Starting helmsman Rod Davis was driving 74 and skipper Francesco de Angelis was aboard 80. Although the team downplayed the incident, the sounds of electric saws and grinders could be heard across ViaductBasin for two days as repair work was carried out.

"It's one of those things that happen when you train," de Angelis said. "It's like skiing. If you never fall it means you don't push hard enough. It's sad, because these boats are very delicate. It's a lot of work for the shore team, but on the other side you have to do what you have to do."

All four teams will be sailing well-known boats in the upcoming round. Alinghi will use SUI-64, Oracle BMW Racing USA-76, OneWorld USA-67 and Prada ITA-74.

While Alinghi and Prada dealt with their issues in a professional manner, OneWorld wants to take to the water to get away from the legal proceedings engulfing it shoreside.

The America's Cup Arbitration Panel has been hearing the Yacht Club Punta Ala/Prada Challenge and New York Yacht Club/Team Dennis Conner case against the Seattle Yacht Club and OneWorld since yesterday. That's expected to be decided this evening or tomorrow morning.

But even when it ends OneWorld still has to face the International Jury and a protest filed by NYYC/TDC over Rule 2, Fair Sailing. That's expected to be heard Monday evening.

On the water, OneWorld skipper Peter Gilmour said that the team had made significant improvements to alternate boat USA-65 and have shifted them to USA-67.

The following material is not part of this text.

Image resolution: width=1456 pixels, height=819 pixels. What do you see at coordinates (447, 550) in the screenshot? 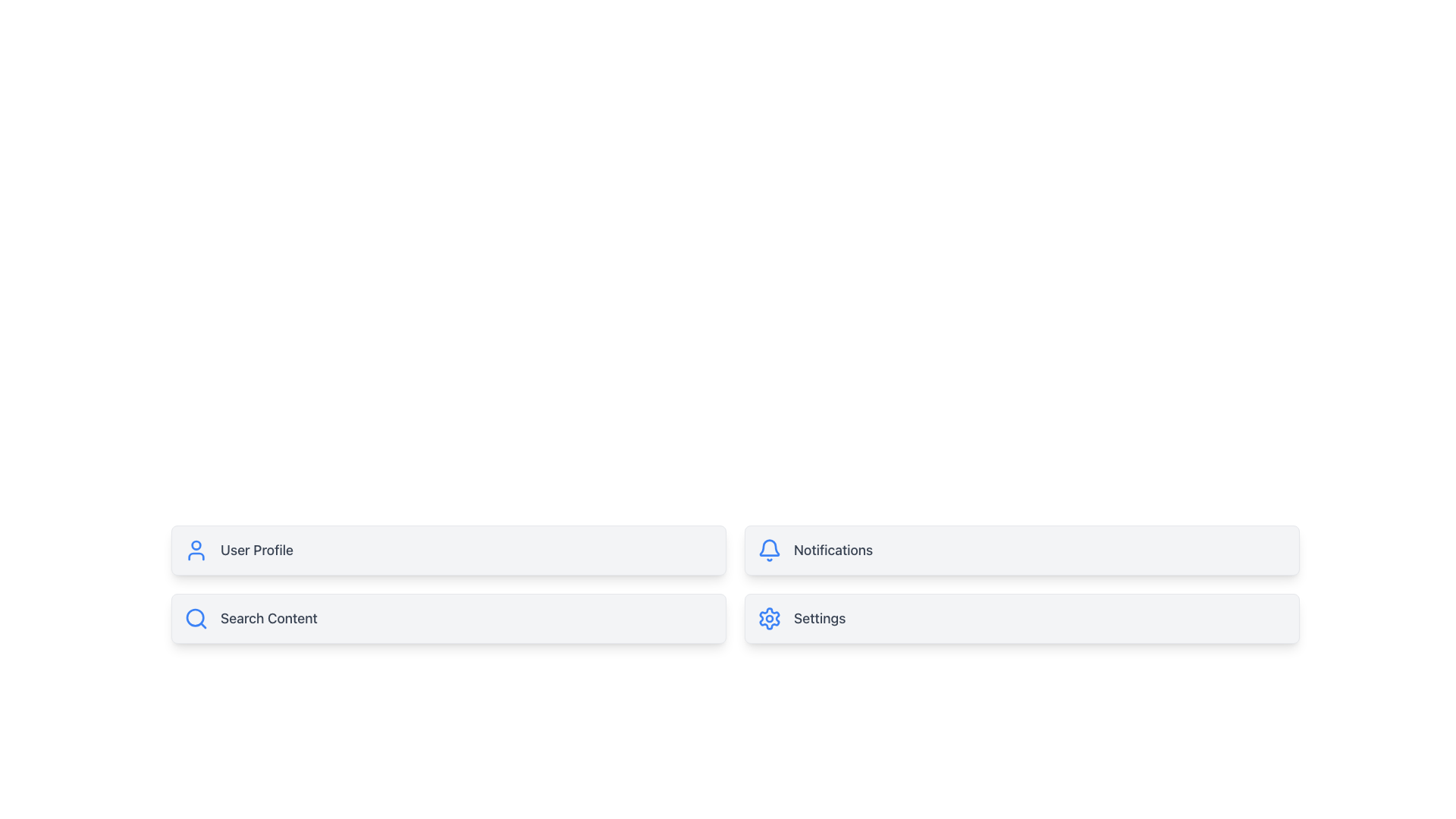
I see `the user profile button located at the upper-left corner of the component group` at bounding box center [447, 550].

"We knew that 65 was going to be a test bed. Whatever we did, we'd take the decisions to 67," said Gilmour. "A couple of the subtleties in the difference of the set up are working better on 67 at the moment."

Given the extenuating circumstances Alinghi, OneWorld and Prada are facing, Oracle BMW enters the semis as the most settled team. They also enter the round on the longest winning streak.

Oracle BMW Racing hasn't lost since impetuous syndicate chief Ellison brought skipper Chris Dickson back into the fold. Dickson organised an unsettled afterguard and the team hasn't lost since Oct. 23, a string of 11 races.

Their match against Alinghi should feature some fireworks, given that Dickson will be going against Coutts. The fiery Kiwis were briefly part of New Zealand's first Cup challenge team in 1987, before Coutts left to return to university.

They know each other well from plenty of encounters on the match-race tour. While Coutts is always at the helm of SUI-64, Dickson wouldn't say whether he or helmsman Peter Holmberg will be at the wheel of USA-76.

He said that decision will be made on a daily basis, a familiar refrain he has echoed since becoming the skipper.

"We know that Alinghi's the top boat. They've won more races than all of us and Russell's the defending champion," Dickson said. "They're going to be very tough. We can just hope that our act is good enough to give them a run for their money on Monday."

Each match is a best-of-seven. The first warning signal is scheduled for 1:05 pm. Tomorrow's forecast calls for southwesterly winds between 16 and 20 knots.